An important challenge in imaging connectomics studies of adolescents with MDD is the heterogeneity of the results. For example, several studies have reported higher NDC values in the hippocampus, amygdala, and insula in first-episode drug-naïve adolescents with MDD [7], which is in contrast to Zheng et al.’s findings showing lower NDC values in adolescent MDD [2]. These results suggest heterogeneity of functional connectome findings in adolescent MDD studies. One possibility is that these seemingly inconsistent findings across studies could be due to the involvement of distributed brain networks that are related to emotional and cognitive processing [8]. Another possibility is that there exist neurophysiological subtypes in MDD that have potential clinical value. Future research aimed at identifying and parsing neurophysiological heterogeneity and subtypes in adolescents with MDD will be essential to better link the complex biological substrates with the varied clinical manifestations, thus facilitating more precise prevention and treatment allocation for patients.

Several important issues are worth further addressing.

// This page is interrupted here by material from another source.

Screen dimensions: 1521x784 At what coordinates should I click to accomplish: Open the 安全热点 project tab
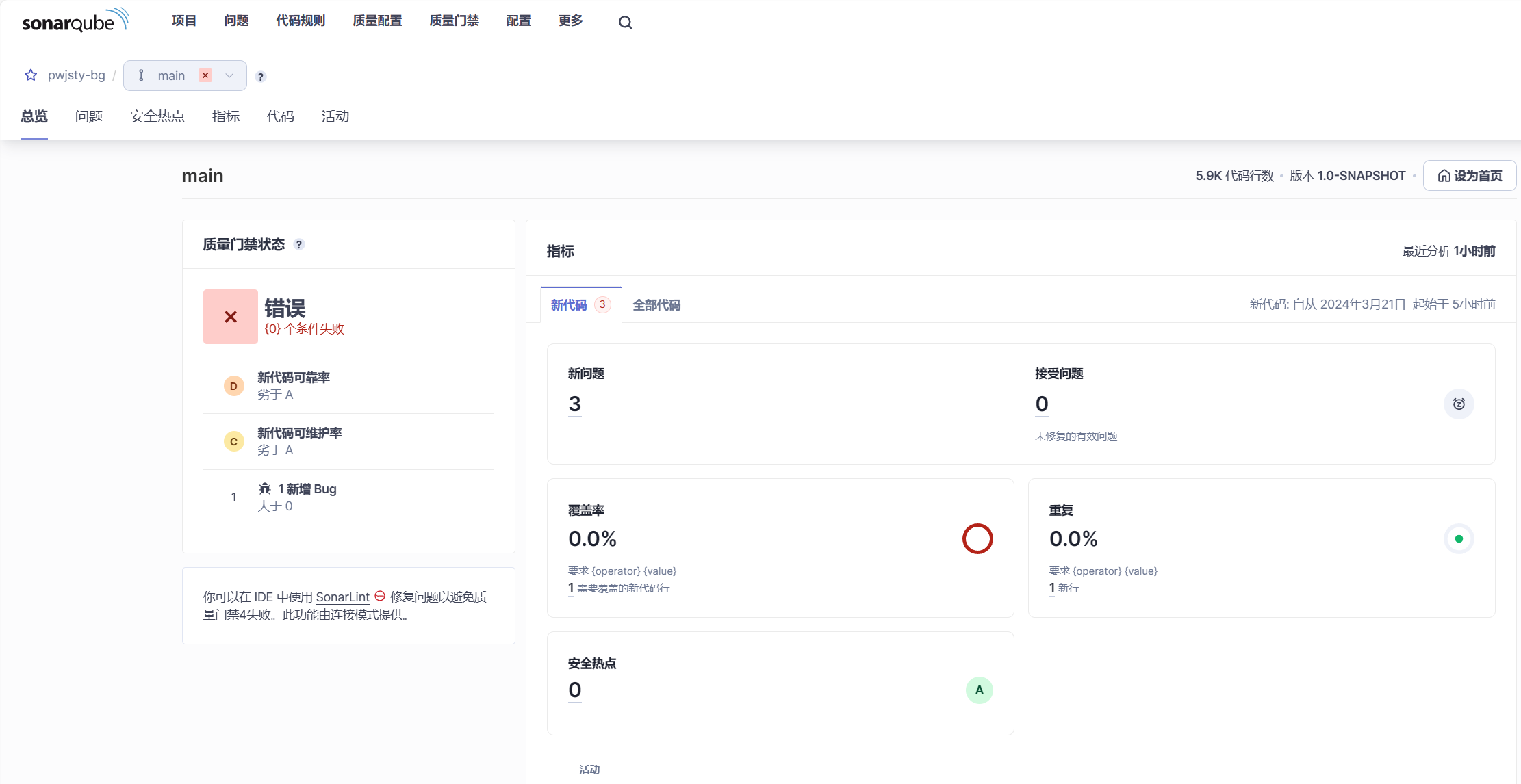[157, 117]
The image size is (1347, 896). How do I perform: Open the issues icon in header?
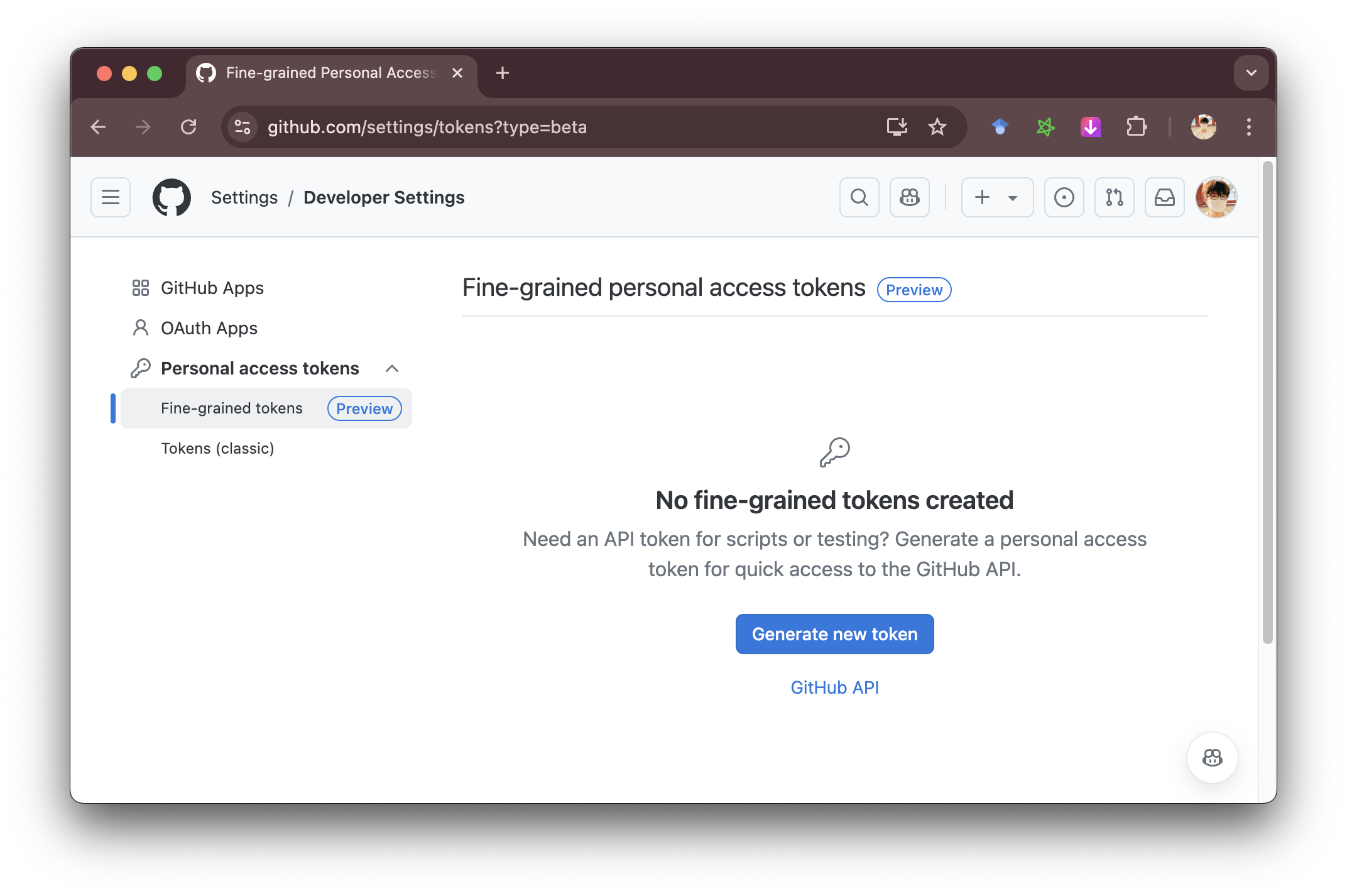pos(1064,197)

First, several brain nodes (e.g., amygdala, hippocampus, medial prefrontal cortex, and anterior cingulate cortex) that were identified in Zheng et al.’s study [2] have been shown to be related to the treatment response of adolescents with MDD. While several longitudinal studies have reported altered NDC values in the hippocampus and altered amygdala-related functional connectivity in adolescent MDD patients before and after receiving electroconvulsive therapy [9] or antidepressant treatment with a selective serotonin reuptake inhibitor [10], further longitudinal clinical assessments are needed to validate the effects of these treatment approaches on large-scale brain networks in adolescents with MDD. Second, multimodal imaging techniques, such as structural MRI and diffusion MRI, have demonstrated alterations of anatomical structures and white matter connectivity in adolescents with MDD. However, further analysis is required to determine how to best integrate these different measures of multimodal features to identify valuable disease biomarkers. Finally, MDD in adolescents may arise from various factors, including genetic liability, multiple psychosocial stressors, and chronic social adversity. Therefore, further studies that incorporate genetic and environmental data could shed light on the underlying causes of neurobiological alterations in this population, thereby facilitating early intervention and treatment for adolescents with MDD.